Does AWS Ever VACUUMLO PostgreSQL RDS Instances?

amazon-rdsblobpostgresqlvacuum

Link to the long story happened before (and reason to have) this question.

Does AWS ever vacuumlo PostgreSQL RDS instances?

Best Answer

Probably not, because blindly executing vacuumlo on random databases would be foolish.

Unlike vacuum that is pretty much unavoidable on a normal live database, vacuumlo fixes an oversight, a situation that should not arise in the first place, since applications should unlink the large objects that they no longer use, at about the same time that they delete the references to these large objects.

In a database with a large number of large objects that are properly handled, vacuumlo would burn CPU cycles and I/O at each invocation, just to compute every single time that there is nothing to remove.

Moreover, there are two assumptions that vacuumlo must do that are debatable:

the fact that any column of type oid should be taken as a candidate to a large object reference. oid are used for other purposes, especially if you want to refer to objects in the catalog.
the fact that, if a large object doesn't have it oid refered in some table in the same database , it should be removed.

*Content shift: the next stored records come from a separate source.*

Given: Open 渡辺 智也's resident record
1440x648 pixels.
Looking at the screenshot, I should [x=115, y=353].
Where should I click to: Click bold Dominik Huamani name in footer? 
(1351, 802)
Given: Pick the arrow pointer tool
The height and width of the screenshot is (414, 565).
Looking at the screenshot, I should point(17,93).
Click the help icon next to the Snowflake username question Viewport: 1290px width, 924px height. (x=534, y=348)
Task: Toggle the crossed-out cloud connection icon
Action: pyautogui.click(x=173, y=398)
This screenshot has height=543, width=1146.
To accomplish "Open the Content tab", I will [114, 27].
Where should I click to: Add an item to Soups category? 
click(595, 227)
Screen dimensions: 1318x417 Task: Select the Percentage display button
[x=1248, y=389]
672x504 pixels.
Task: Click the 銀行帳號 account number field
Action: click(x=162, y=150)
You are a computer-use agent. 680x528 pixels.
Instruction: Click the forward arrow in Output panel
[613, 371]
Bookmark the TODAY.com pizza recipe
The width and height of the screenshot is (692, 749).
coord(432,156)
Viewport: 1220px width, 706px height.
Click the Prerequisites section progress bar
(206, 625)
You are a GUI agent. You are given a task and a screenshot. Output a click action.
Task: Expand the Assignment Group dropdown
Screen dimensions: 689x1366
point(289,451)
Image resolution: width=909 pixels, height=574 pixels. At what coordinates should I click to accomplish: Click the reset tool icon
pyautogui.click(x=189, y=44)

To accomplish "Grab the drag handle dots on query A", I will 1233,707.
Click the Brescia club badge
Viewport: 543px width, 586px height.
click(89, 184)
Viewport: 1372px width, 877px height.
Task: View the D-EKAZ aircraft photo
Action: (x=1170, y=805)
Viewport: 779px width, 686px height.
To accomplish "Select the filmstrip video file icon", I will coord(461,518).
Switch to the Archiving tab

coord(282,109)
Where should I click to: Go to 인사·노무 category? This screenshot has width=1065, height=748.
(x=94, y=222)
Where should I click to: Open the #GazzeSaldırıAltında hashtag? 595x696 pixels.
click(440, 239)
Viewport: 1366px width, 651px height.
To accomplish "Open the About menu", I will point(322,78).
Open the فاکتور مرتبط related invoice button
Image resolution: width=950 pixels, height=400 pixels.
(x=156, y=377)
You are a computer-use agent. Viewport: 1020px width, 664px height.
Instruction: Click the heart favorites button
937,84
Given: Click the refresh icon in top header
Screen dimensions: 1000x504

If the reference is in another database, or in a file, or in the same database but embedded in a text column, that logic doesn't work and is in fact dangerous.

1. Temporary table construction.

Prepare the temporary table of object references or OIDs.

1.1. Temporary lob table as copy of full lob table.

=> SET search_path = pg_catalog;
[...]
=> CREATE TABLE vacuum_lo_removeme AS \
        SELECT oid AS lo FROM pg_largeobject_metadata;
[...]
=> ANALYZE vacuum_lo_removeme;
[...]
=> _

1.2. Limit temporary lob table.

Perform the query that returns you all your data base columns typed OID:

=> SELECT
     s.nspname, c.relname, a.attname FROM pg_class c, pg_attribute a
     , pg_namespace s, pg_type t
   WHERE
     a.attnum > 0 AND NOT a.attisdropped AND a.attrelid = c.oid
     AND a.atttypid = t.oid AND c.relnamespace = s.oid 
     AND t.typname in ('oid', 'lo') AND c.relkind in ('r','m')
     AND s.nspname !~ '^pg_';

Next you have to execute this query for all results fetched by the earlier query (note ${VARIABLE} is something you should substitute yourself according to your mileage) in order to remove from the temporary table all OIDs of objects actually in use:

=> DELETE FROM vacuum_lo_removeme WHERE \
        lo IN (SELECT ${column} FROM ${SCHEMA}.${TABLE});

In my case it was only two tables totallying five columns, and actually both tables empty, so naturally the five DELETE queries did not do a thing. If you have a bigger OID enabled subschema you might need to automate this somehow.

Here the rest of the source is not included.